While this is a down year for inductees into the Hall of Fame, Randall McDaniel will have to wait another year before he hears his name called.
Cortez Kennedy, DT
Kennedy put together a solid ten-year career out on the West Coast. During his ten seasons, Kennedy was a one-time Defensive Player of the Year, and a four-time Pro Bowler. All of those accolades mean Kennedy put together a solid career, but not a Hall of Fame career.
Dermontti Dawson, C
Dawson was one of the ironmen of the NFL. He played in 171 consecutive games before hamstring injuries eventually sidelined him. That’s an impressive feat for offensive linemen.
In addition, Dawson also earned his way to seven consecutive Pro Bowls. However, he is not a Hall of Fame player, not with this year’s class.
Derrick Thomas, LB
Thomas had an amazing career that was cut far too short. He still holds the record for the most sacks in a single game.
Claude Humphrey, DE
Humphrey made this list because of an extension from the senior committee. Humphrey put together an impressive career during his time, but the senior selections are always difficult for me.
Personally, I believe Humphrey’s did enough to earn his way into the Hall of Fame, but it’s difficult to tell if he will be voted in this year.
Bob Hayes, WR
Bullet Bob Hayes was once considered the world’s fastest man. While playing for the Dallas Cowboys, Hayes was a standout receiver.
He is also one of the few players who were able to make the transition from track to football.
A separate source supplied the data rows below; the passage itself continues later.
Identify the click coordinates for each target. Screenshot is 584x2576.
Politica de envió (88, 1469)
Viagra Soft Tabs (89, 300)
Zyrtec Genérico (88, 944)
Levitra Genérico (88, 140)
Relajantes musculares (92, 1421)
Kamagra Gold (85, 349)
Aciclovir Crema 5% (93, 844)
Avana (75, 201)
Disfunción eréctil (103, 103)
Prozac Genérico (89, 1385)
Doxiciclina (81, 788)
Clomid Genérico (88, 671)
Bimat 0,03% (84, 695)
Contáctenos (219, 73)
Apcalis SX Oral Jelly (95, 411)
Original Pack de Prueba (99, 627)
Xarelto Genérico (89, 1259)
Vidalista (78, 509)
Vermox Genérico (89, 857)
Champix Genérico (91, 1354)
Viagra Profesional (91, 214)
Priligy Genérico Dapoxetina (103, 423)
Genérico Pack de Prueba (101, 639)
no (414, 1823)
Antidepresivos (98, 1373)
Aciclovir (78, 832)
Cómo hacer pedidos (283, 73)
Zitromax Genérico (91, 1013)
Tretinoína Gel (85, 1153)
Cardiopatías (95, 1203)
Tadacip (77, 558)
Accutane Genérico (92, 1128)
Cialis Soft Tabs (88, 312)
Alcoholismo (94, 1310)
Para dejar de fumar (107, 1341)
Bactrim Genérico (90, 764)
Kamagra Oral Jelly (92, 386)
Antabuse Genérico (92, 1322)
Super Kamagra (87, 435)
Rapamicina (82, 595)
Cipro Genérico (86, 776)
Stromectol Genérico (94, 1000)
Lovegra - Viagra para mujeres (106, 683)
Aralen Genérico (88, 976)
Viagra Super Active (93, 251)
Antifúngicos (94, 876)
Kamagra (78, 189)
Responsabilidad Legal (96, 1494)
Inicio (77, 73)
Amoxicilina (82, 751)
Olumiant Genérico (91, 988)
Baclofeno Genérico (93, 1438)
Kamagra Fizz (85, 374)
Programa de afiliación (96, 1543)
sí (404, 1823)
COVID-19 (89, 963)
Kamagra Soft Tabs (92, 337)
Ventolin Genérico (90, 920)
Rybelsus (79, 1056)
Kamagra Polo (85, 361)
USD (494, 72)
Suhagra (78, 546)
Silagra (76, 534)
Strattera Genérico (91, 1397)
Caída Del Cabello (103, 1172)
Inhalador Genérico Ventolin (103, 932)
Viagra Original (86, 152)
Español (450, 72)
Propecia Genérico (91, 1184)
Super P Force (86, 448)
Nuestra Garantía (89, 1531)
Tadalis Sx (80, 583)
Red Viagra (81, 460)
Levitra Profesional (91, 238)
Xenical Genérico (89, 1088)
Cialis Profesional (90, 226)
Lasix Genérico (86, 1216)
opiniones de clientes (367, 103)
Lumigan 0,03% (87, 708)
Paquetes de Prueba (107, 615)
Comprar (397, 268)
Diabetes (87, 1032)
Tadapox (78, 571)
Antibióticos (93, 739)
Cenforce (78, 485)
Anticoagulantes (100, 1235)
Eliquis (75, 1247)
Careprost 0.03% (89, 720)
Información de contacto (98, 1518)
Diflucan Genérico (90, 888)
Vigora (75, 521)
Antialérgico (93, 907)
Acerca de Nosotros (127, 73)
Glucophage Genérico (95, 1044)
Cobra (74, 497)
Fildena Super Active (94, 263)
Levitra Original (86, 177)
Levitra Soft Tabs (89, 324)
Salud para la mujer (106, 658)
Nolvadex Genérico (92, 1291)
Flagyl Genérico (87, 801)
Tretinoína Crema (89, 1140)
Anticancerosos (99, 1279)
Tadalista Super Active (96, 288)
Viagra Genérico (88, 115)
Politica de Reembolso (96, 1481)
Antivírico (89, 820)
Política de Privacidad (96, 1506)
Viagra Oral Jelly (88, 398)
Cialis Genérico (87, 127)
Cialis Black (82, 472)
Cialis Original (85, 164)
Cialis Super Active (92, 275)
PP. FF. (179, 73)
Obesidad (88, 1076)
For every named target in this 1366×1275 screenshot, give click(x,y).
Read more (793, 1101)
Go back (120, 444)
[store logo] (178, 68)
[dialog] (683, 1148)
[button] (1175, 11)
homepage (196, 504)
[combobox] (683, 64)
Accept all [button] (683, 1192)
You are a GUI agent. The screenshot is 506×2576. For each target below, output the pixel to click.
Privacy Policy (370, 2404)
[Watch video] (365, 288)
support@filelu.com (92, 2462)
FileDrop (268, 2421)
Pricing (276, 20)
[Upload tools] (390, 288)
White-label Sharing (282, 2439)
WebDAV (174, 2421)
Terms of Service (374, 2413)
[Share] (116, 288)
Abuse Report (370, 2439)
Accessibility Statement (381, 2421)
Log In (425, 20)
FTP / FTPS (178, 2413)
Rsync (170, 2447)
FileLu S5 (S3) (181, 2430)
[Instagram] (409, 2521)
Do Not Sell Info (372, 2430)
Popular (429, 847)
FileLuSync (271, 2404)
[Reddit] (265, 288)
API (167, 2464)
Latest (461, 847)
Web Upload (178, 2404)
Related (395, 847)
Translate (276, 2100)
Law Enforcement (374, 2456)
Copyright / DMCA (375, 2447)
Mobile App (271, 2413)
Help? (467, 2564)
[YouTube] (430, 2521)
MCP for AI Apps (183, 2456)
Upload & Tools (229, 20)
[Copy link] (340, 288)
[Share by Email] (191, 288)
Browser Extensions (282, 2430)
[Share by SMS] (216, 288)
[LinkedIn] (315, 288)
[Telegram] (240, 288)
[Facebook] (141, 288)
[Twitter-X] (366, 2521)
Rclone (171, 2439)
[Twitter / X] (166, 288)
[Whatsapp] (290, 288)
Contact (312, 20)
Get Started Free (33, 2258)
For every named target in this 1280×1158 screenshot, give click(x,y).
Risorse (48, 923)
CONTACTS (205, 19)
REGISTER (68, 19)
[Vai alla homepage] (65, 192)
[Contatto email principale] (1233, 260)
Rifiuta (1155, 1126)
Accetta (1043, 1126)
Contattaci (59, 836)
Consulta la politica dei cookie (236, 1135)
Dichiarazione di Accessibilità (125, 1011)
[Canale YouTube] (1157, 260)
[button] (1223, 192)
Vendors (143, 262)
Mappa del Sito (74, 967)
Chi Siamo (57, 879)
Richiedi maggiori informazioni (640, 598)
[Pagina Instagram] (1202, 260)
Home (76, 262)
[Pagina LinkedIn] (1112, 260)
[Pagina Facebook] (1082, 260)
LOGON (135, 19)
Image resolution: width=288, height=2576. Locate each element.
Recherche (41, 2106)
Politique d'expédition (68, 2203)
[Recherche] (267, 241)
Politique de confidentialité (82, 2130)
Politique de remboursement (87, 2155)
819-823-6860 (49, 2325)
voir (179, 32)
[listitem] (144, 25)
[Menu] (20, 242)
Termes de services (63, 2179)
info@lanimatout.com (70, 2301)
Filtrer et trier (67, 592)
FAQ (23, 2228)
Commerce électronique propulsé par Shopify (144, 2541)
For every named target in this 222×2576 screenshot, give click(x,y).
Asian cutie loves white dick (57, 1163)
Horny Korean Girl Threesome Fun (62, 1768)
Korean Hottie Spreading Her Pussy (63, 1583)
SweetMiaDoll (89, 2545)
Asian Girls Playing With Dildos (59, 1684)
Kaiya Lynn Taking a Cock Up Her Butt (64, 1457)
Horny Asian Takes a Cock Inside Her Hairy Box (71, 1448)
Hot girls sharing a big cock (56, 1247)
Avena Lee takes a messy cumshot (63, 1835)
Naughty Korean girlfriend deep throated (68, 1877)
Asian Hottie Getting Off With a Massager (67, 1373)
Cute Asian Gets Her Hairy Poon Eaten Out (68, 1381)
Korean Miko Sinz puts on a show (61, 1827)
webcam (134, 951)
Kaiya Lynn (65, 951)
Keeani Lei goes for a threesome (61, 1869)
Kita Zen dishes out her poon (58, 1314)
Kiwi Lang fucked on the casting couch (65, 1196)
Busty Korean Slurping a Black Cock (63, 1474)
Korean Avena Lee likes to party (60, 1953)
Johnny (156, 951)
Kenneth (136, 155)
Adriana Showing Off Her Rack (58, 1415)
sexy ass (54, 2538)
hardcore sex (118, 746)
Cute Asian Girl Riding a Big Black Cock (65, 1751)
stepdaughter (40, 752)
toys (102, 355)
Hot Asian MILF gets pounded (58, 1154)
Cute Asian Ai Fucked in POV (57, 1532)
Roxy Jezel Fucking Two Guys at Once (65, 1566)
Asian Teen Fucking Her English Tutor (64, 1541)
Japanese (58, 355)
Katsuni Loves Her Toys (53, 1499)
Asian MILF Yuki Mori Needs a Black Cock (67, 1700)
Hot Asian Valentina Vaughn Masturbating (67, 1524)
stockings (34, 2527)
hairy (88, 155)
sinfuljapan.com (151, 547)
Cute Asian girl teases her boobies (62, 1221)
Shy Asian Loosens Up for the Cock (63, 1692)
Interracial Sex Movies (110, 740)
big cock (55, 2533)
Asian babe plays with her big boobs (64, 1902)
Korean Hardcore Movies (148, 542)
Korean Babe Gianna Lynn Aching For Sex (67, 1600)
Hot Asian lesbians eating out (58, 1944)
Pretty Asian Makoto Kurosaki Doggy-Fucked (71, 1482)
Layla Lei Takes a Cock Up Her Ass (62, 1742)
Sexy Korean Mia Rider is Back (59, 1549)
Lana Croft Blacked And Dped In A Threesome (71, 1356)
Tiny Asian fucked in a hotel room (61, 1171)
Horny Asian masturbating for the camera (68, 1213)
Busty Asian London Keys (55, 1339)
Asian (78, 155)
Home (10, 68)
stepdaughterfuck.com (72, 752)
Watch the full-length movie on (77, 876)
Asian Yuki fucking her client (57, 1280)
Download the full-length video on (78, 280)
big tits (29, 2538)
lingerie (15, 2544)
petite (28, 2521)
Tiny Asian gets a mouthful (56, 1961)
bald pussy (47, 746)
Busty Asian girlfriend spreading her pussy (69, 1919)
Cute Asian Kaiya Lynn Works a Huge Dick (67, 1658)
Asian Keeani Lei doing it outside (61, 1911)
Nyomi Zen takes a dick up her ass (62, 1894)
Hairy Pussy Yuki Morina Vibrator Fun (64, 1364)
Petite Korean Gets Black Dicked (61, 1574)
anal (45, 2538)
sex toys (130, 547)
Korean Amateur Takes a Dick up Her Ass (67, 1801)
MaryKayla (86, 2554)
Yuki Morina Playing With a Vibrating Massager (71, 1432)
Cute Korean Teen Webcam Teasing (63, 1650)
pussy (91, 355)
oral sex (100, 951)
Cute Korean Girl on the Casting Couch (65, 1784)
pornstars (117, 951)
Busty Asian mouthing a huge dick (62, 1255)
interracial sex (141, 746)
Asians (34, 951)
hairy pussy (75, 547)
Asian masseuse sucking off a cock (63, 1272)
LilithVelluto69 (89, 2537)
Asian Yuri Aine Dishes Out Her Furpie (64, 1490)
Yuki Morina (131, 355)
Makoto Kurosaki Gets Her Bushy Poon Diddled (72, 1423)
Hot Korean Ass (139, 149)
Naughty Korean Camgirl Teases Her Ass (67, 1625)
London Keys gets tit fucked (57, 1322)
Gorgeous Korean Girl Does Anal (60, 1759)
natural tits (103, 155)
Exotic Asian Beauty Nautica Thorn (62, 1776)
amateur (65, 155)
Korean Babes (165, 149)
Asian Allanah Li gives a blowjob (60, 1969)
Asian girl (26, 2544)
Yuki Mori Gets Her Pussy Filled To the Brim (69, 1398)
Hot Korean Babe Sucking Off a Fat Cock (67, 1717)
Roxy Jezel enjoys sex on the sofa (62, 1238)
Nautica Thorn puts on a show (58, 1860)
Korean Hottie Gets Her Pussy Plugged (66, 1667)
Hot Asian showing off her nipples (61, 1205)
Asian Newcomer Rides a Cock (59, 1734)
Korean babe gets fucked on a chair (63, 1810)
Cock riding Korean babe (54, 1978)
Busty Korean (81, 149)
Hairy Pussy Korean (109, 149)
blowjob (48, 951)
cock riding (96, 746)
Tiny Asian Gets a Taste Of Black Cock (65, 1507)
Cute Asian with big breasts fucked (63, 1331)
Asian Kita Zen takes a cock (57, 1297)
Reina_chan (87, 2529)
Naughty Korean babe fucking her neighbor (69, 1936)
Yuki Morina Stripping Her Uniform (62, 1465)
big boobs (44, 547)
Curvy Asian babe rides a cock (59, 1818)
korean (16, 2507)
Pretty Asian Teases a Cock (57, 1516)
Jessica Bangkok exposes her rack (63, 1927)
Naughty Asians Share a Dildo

Bob Hayes is a Hall of Famer.
This one is a no-brainer to me. As a matter of fact, I’m not sure why he didn’t make the cut during last year’s voting. Tagliabue is responsible for making the NFL the product that we all love today. Without him, none of this happens.
Wilson was the founder of the Buffalo Bills, and he was extremely influential in growing the NFL to what it is today. While I do believe the Wilson is a Hall of Fame-caliber owner and front office man, I do not think he goes in this year, especially if Tagliabue goes. This should be his special time to go into the Hall of Fame.